Not quite. The V100 is passively cooled (no fan) and it implicitly relies on a rack-mount server case to flow enough air to keep it cool. I'm able to solve with it, but it never reaches thermal equilibrium; it just keeps getting hotter, even if it's just idling. So I'm forced to shut down my machine when the V100 gets to about 80 degrees C. (The card will shut itself down around 88-90 degrees C, which causes my workstation to crash immediately). IMHO, NVIDIA does a terrible job of explaining that the V100 expects a rackmount case that flows enough air to cool it. Their documentation only specifies that "air can flow from left-to-right or from right-to-left," which is pretty unhelpful.
Next steps:
Option 1: add a fan to the V100 we have. I'm not the first to try to put a V100 into a non-rack-mount case...others have posted .SLA files that you can use to 3D print a manifold that puts a fan in the right place to cool a V100 card.

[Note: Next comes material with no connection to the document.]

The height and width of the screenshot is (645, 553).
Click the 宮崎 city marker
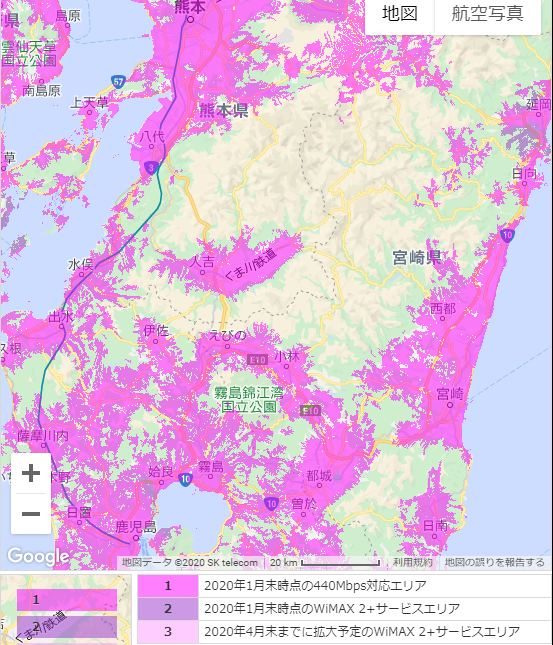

This would work, but if I pursued it, I suspect my manager would be highly dubious and our IT people would freak out.
Option 2: return the V100 and buy a different card. As I said before, it's not clear which card to buy. There is no actively cooled version of the V100. Here's what's out there:
-
NVIDIA Quadro GV100: ideal from a performance perspective, but nearly $11K; not an option.
-
NVIDIA Titan V: this is a Quadro GV100 with only 12 GB of RAM and slightly less memory bandwidth.
-
It's only $3K, so obviously that helps its appeal.
-
The Titan V is neither fish nor fowl. It's not officially a part of the Quadro line, but it's a whole lot like the Quadro GV100. It's not part of the
-
It's hard to tell how limiting the 12-GB RAM spec will be. The sparse direct solver wants ~10 GB of RAM per MDOF to solve in-core, so 12 GB is only about 400,000 nodes using Solid187 elements. A modal analysis that finds and extracts the first 12 mode shapes takes less than a minute using four CPU cores, so there's not much to be gained there.
-
The Titan V not officially supported by ANSYS. Supposedly, it was on track to be supported in 19.1, but that didn't happen for reasons that are a little hazy (at least to me).
-
The fact that a Titan V is nearly identical to a GV100 (architecturally speaking) makes me a little suspicious about why it's not supported or at least on track for support in 19.3.
-
NVIDIA Quadro RTX 6000: The RTX series is the newest high-end Quadro and sells for about $6300.
-
The RTX 6000 uses NVIDIA's Turing architecture, an evolution of the GV100's Volta architecture. It's not immediately clear whether this is a good thing; the Volta cards may be faster for ANSYS purposes.
-
This card has fewer CUDA cores (4608) than the GV/V100/Titan V cards (5120).
-
Faster RAM and a few other things mean that single-precision (SP) performance (16.3 TFLOPS) is slightly better than the Volta-based cards (~14 TFLOPS).
-
Double-precision (DP) performance is much worse, probably by design. The math-hamsters on the RTX-6000 produce about 0.509 TFLOPs in DP mode (16.3 SP TFLOPS / 32), while the Volta-based cards are all at about 7 TFLOPS (14 SP TFLOPS / 2).
-
The RTX 6000 has 24 GB of RAM, 50% more than our V100, so we can use it to solve some models that we can't with the V100 (for lack of RAM). However, we couldn't use it at all for the sparse solver or Block Lanczos solver because NVIDIA has hobbled the RTX's DP performance.
-
The RTX 6000 isn't currently supported by ANSYS for GPU solving, but it's highly likely that it will be in 19.3 or shortly thereafter.
-
The Quadro RTX cards have hardware-based ray tracing features that supposedly allow real-time rendering of CAD models, which would be a minor benefit for us.
Discussion:
It's unclear which of these options to pursue. Does anyone here have insight or direct experience with one or more of these cards?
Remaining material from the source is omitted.